▶ _WHAT YOU HAVE TO DO_:
Reproduce the lines below verbatim, leaving out the pictures.

▶ _DATASET ENTRIES_:
-- -- --

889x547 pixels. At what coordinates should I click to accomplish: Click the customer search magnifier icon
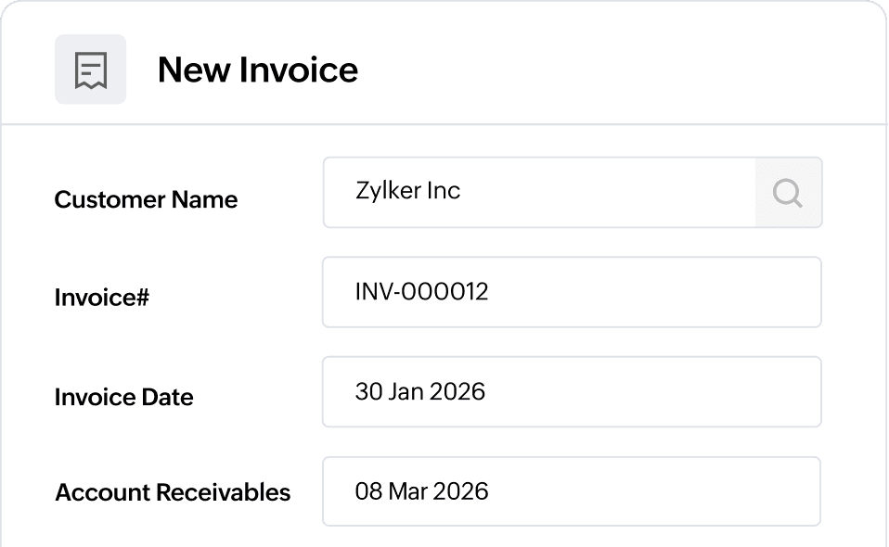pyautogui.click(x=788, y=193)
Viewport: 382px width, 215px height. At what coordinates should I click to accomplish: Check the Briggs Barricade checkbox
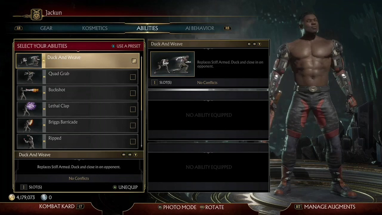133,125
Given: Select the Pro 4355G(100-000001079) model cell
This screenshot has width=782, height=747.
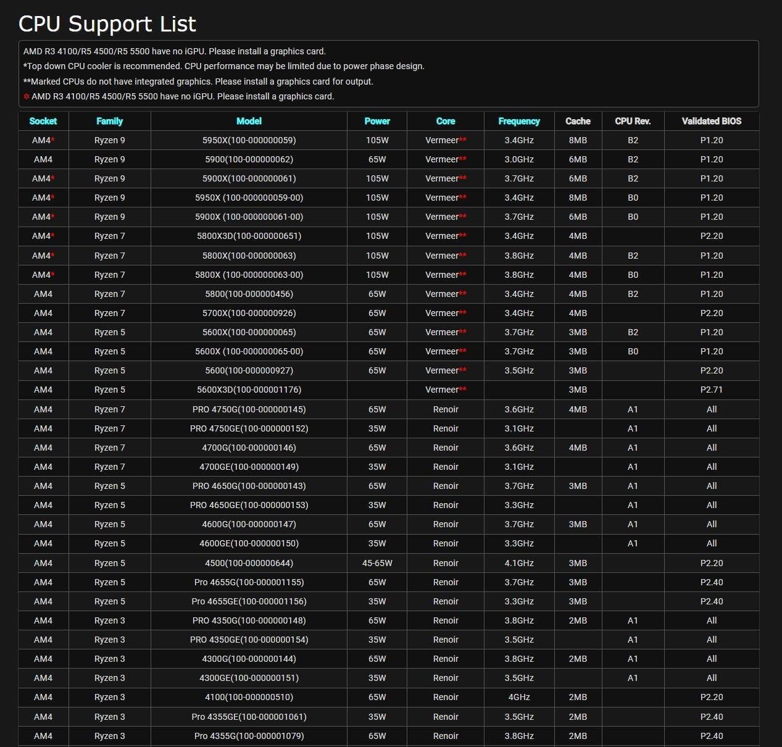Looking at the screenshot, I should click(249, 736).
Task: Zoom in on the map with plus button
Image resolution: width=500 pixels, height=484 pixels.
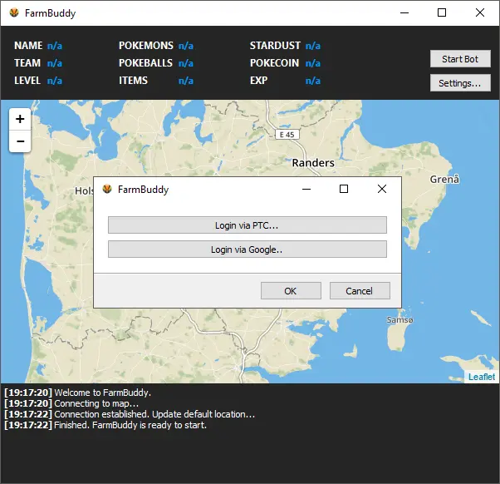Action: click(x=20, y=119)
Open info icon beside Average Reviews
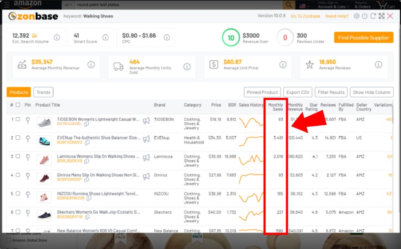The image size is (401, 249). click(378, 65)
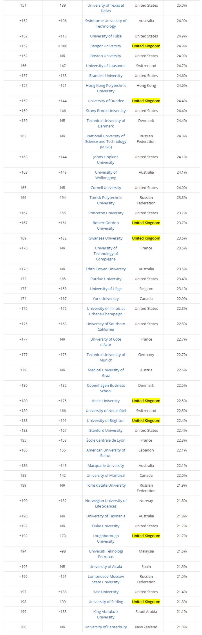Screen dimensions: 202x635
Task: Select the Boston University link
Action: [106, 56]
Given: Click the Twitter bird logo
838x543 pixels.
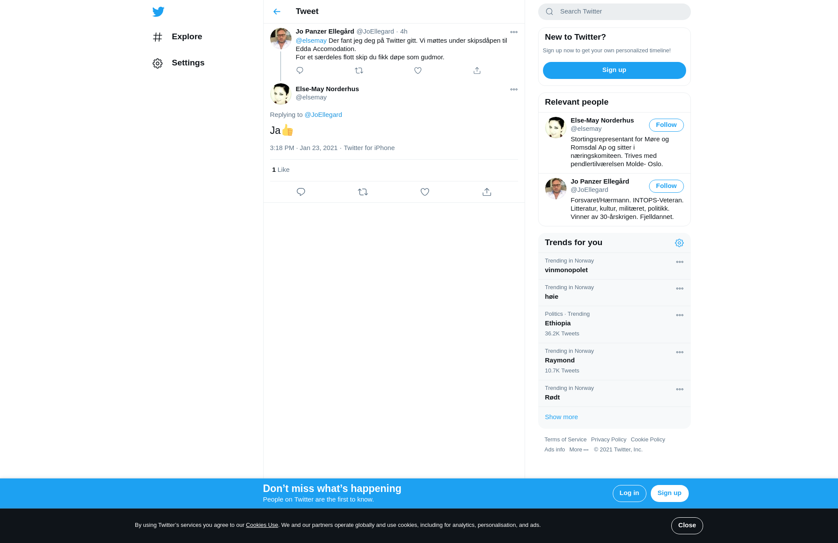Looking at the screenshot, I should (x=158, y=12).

-- -- --

▶ _WRITTEN RESPONSE_:
889x547 pixels. At what coordinates should I click to accomplish: Click the customer search magnifier icon
pyautogui.click(x=788, y=193)
Viewport: 382px width, 215px height. At what coordinates should I click to accomplish: Check the Briggs Barricade checkbox
133,125
Given: Select the Pro 4355G(100-000001079) model cell
This screenshot has width=782, height=747.
Looking at the screenshot, I should click(249, 736).
Task: Zoom in on the map with plus button
Image resolution: width=500 pixels, height=484 pixels.
Action: click(x=20, y=119)
Open info icon beside Average Reviews
The image size is (401, 249). click(378, 65)
Screen dimensions: 202x635
Task: Select the Boston University link
Action: [106, 56]
Given: Click the Twitter bird logo
838x543 pixels.
Looking at the screenshot, I should (x=158, y=12).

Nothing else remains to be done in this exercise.